Peinture panoramique Paris Porte de Pantin bleu de Monique Wender
Paris Porte de Pantin bleu, 2009  © Monique Wender

Ce travail photographique préalable explique le côté « pris sur le vif » de certaines de vos peintures comme celles dans le métro par exemple.
Oui, c’est vrai. J’ai travaillé dans le métro pendant trois ans. Là aussi, je faisais plusieurs photos puis un photomontage dans lequel j’associais un fond avec une rame prise en vitesse lente et un personnage. Ensuite, les étapes de retouche numérique puis de peinture étaient les mêmes que pour la série sur les toits : détourage, recomposition, retouche, projection et peinture.

Qu’est-ce qui est le plus long, le travail numérique ou la peinture ?
Je pense que c’est à peu près équivalent, c’est long ! Il m’arrive de passer plusieurs semaines devant l’ordinateur.
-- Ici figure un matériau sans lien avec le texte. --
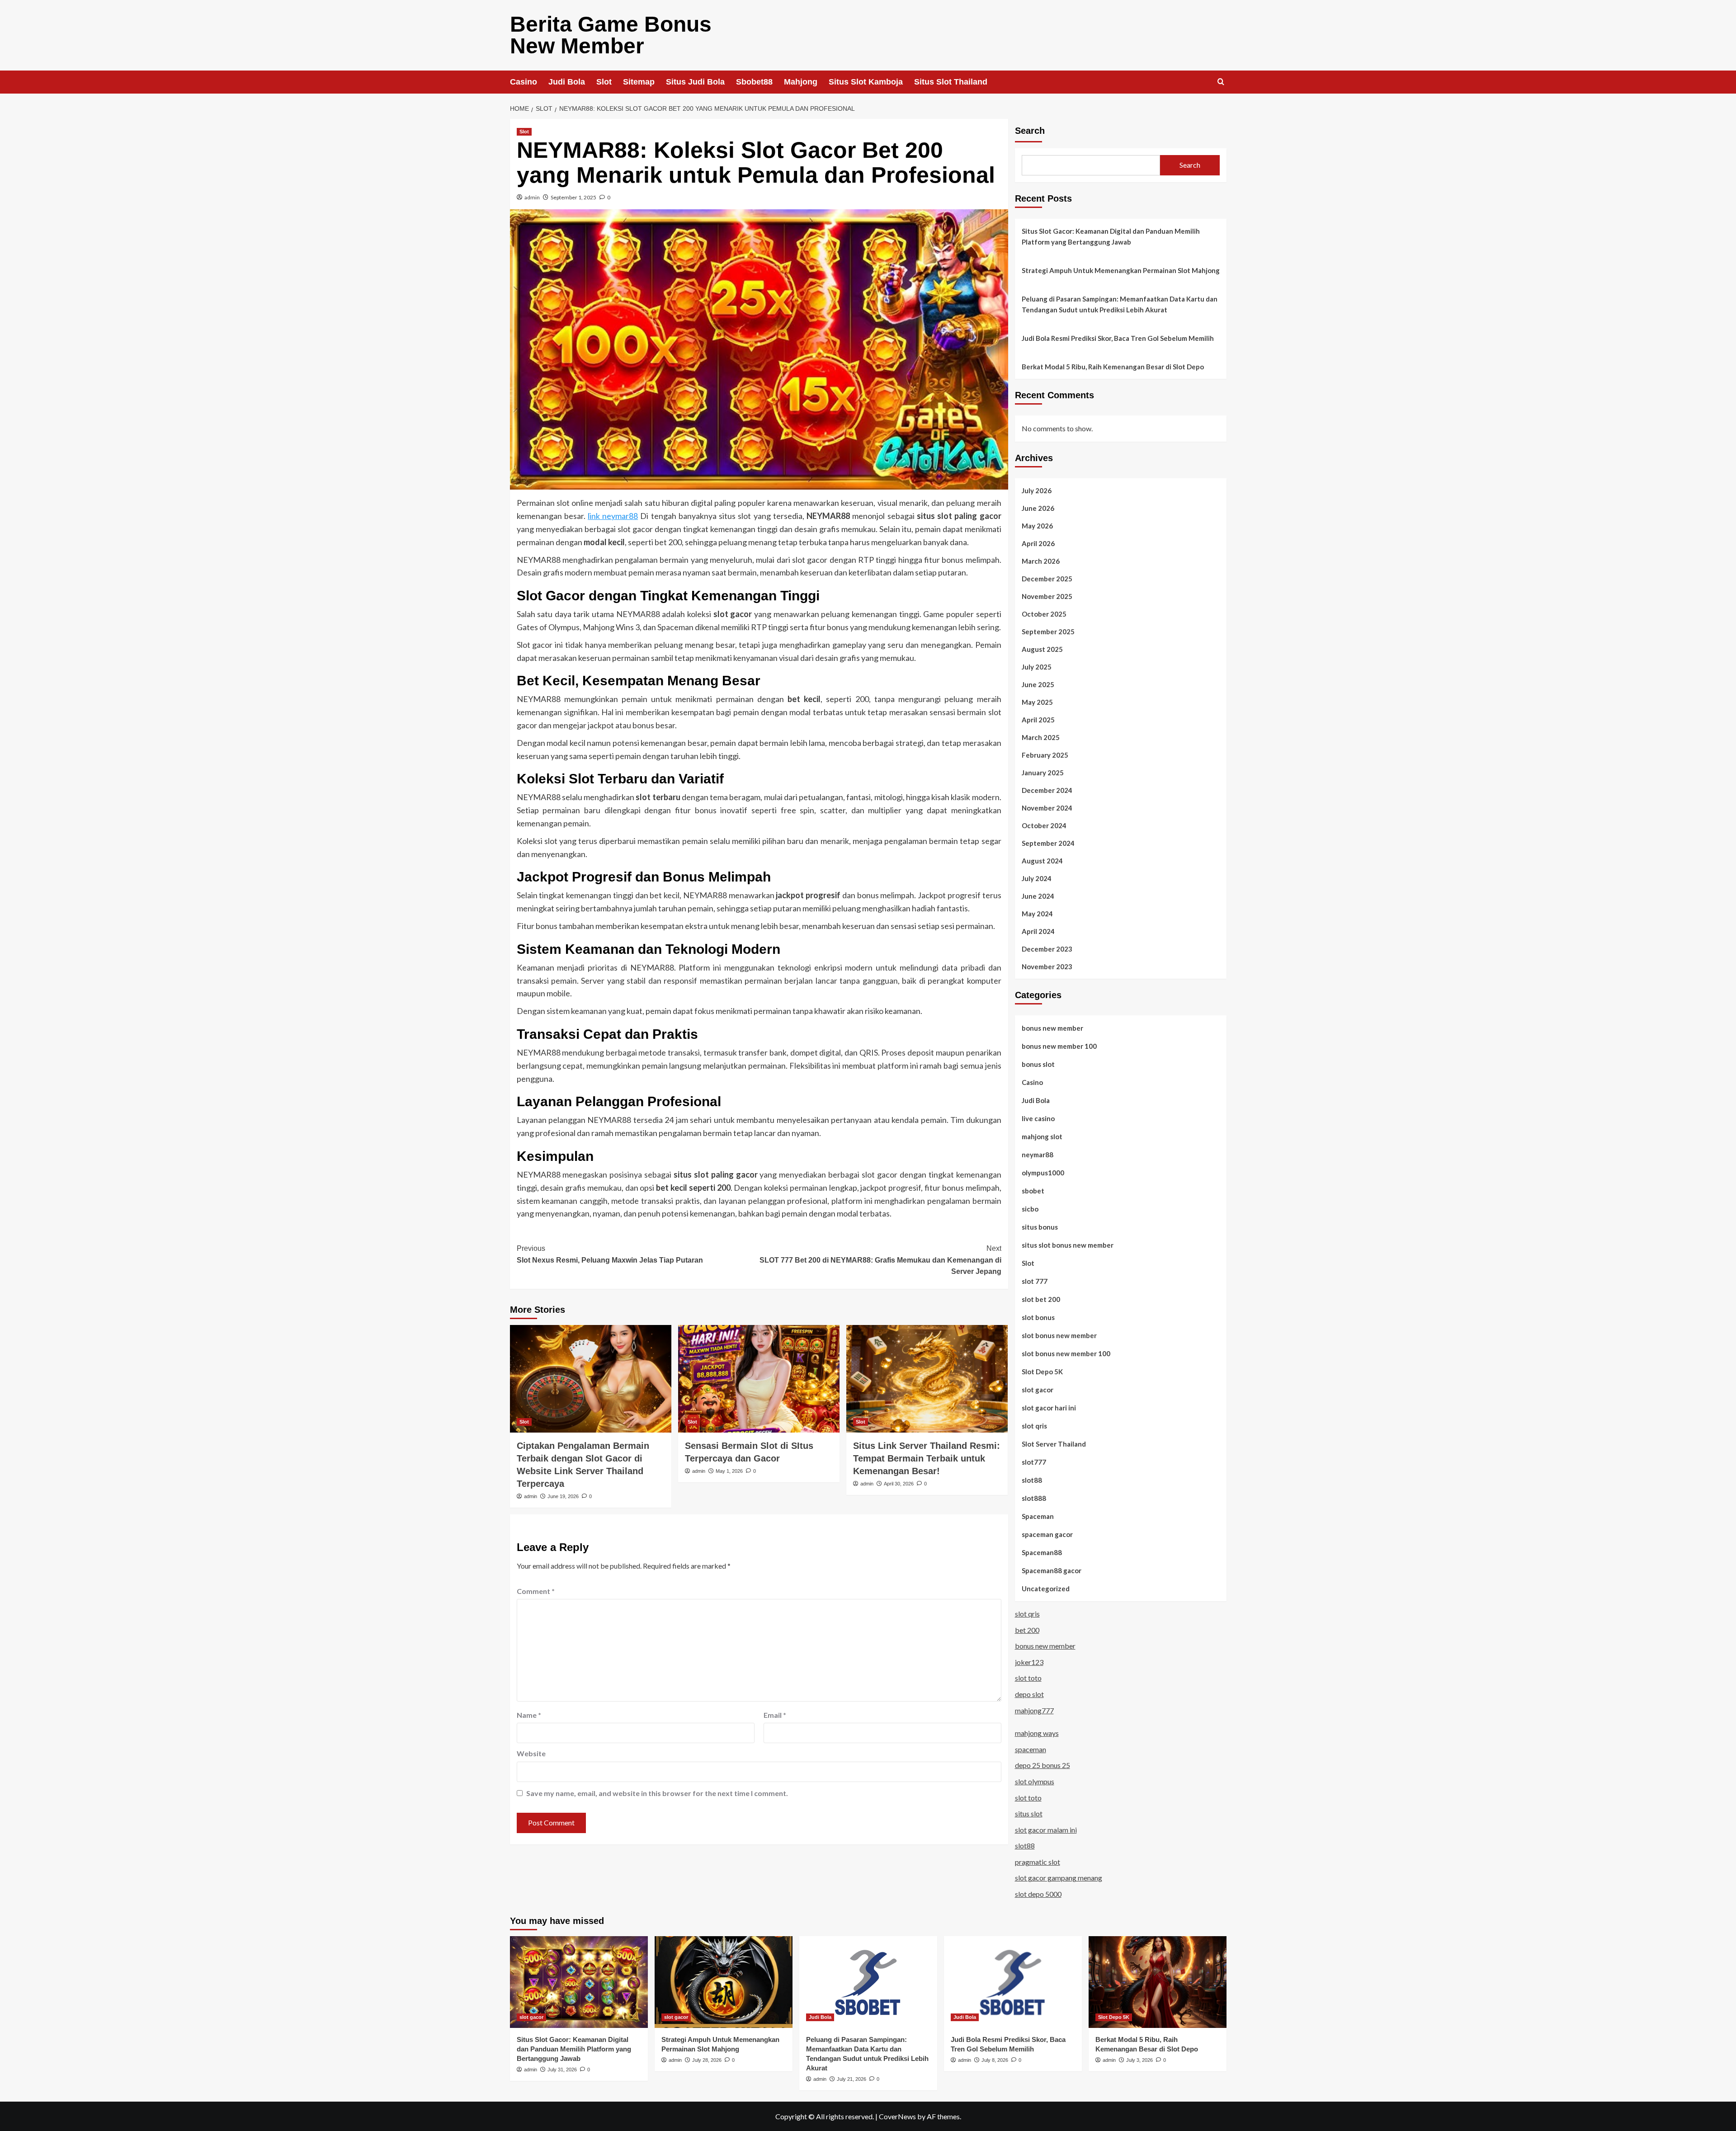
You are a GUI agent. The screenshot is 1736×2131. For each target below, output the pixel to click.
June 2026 (1038, 508)
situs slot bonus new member (1067, 1245)
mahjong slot (1042, 1136)
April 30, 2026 (899, 1483)
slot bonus (1038, 1317)
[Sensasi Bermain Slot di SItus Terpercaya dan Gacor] (759, 1379)
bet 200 (1027, 1630)
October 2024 (1044, 825)
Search (1030, 131)
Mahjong (800, 81)
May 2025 (1037, 702)
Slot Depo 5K (1042, 1371)
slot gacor (1037, 1390)
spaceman (1030, 1749)
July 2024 (1037, 878)
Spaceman (1038, 1516)
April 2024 (1038, 931)
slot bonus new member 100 (1066, 1353)
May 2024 (1037, 914)
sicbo (1030, 1209)
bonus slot (1038, 1064)
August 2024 (1042, 861)
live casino (1038, 1118)
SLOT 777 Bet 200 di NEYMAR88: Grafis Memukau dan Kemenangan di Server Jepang (880, 1260)
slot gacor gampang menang (1058, 1877)
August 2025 (1042, 649)
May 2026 (1037, 526)
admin (532, 197)
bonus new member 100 (1059, 1046)
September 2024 (1048, 843)
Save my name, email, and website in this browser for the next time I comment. (657, 1793)
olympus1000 (1043, 1173)
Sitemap (639, 81)
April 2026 (1038, 543)
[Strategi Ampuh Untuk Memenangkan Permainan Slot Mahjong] (724, 1982)
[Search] (1221, 82)
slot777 (1034, 1462)
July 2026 (1037, 490)
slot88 (1032, 1480)
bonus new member (1052, 1028)
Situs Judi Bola (695, 81)
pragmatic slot (1037, 1862)
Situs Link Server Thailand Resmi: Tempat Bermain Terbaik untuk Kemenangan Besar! (926, 1458)
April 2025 (1038, 720)
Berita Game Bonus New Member (611, 35)
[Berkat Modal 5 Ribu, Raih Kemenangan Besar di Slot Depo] (1158, 1982)
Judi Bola (566, 81)
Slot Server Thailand (1054, 1444)
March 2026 (1041, 561)
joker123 (1029, 1662)
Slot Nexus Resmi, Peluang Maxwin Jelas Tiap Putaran (610, 1254)
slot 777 (1034, 1281)
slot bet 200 (1041, 1299)
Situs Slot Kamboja (866, 81)
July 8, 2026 (994, 2060)
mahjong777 (1034, 1710)
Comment (536, 1591)
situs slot (1029, 1813)
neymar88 (1037, 1154)
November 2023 (1047, 966)
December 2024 (1047, 790)
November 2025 (1047, 596)
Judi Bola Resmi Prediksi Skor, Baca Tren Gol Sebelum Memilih (1118, 338)
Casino (523, 81)
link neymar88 (613, 516)
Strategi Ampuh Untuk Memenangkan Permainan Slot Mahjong (1121, 270)
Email (775, 1715)
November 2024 (1047, 808)
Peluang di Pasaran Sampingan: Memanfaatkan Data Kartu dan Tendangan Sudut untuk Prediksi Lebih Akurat (1119, 304)
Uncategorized (1046, 1588)
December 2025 (1047, 579)
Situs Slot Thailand (950, 81)
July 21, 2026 (851, 2079)
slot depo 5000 (1038, 1894)
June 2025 (1038, 684)
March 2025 (1041, 737)
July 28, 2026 (707, 2060)
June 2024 (1038, 896)
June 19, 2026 (563, 1496)
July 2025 (1037, 667)
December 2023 (1047, 949)
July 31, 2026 (562, 2069)
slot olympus (1034, 1781)
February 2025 (1045, 755)
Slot (604, 81)
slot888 (1034, 1498)
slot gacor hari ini (1049, 1408)
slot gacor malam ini (1046, 1829)
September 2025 (1048, 631)
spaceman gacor (1047, 1534)
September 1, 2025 (573, 197)
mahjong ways (1037, 1733)
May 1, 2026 (729, 1471)
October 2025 (1044, 614)
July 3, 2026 (1139, 2060)
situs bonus (1040, 1227)
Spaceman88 (1042, 1552)
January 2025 (1043, 772)
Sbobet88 (754, 81)
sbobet (1033, 1191)
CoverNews (897, 2116)
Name (529, 1715)
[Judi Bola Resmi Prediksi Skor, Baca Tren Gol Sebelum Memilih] (1013, 1982)
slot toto (1028, 1678)
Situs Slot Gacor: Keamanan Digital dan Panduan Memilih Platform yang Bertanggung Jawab (1111, 236)
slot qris (1034, 1426)
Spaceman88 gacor (1051, 1570)
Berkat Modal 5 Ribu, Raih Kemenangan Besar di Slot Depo (1113, 367)
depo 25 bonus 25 (1042, 1765)
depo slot (1029, 1694)
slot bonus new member (1059, 1335)
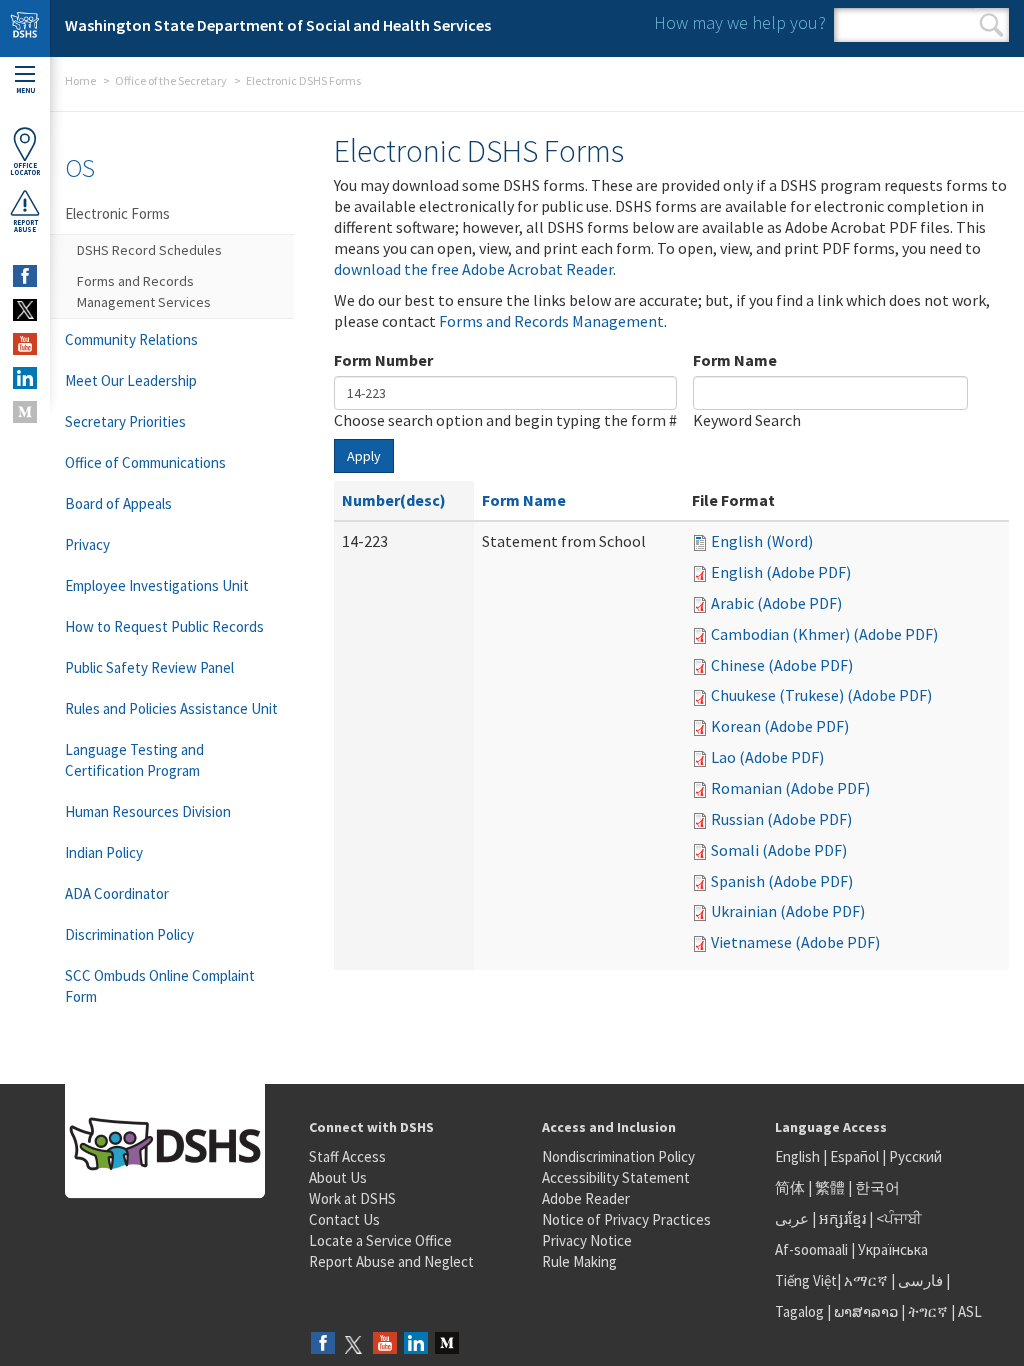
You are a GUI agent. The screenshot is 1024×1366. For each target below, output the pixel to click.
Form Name (735, 360)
Photo panoramique de la plage du Touquet de Monique Wender
Le Touquet 10, 2018  © Monique Wender

On sent la photo derrière vos peintures, à l’inverse, vos photos, très retravaillées, présentent un aspect quasi pictural. Comment procédez-vous ?
Comme pour les peintures, je fais plusieurs photos, autrefois en argentique et aujourd’hui en numérique, que j’assemble. Pour la prise de vue, il y a plusieurs manières de faire : soit je pivote depuis un point fixe, soit je me déplace pour faire une espèce de travelling. Dans ce cas, il y a des répétitions, des problèmes de parallaxe mais moins de déformations. J’ai des lieux identiques, au Touquet par exemple, photographiés selon les deux méthodes avec la même optique, qui donnent des images totalement différentes. Ensuite, j’effectue tout un travail de manipulation de l'image : je déforme, je redresse les perspectives, je modifie les couleurs, je retouche, je rajoute des éléments, je filtre… J’essaie d’obtenir un effet pictural. L’image n’est plus vraiment réaliste mais ça reste de la photographie.
 

Pourquoi photographiez-vous les plages ?
En fait sur les plages, ce sont surtout les architectures et le mobilier qui m'intéressent. Ce sont des paysages semi-urbains. Hors-saison, il n’y a plus de jeux sur ces plages alors je photographie les gens.

Quels artistes vous inspirent ?
Je dirais tous les artistes de la figuration narrative et plus particulièrement Jacques Monory, c’est pour ça que je peins souvent en bleu. Et puis Hopper bien sûr qui a beaucoup influencé tous les artistes de cette mouvance.

Quels sont vos projets ?
Je mène actuellement deux projets en parallèle : une série de huit nouvelles peintures autour du canal de l'Ourcq qui en compte déjà six et une série de photos panoramiques des plages du Touquet.

Propos recueillis le 12 février 2019.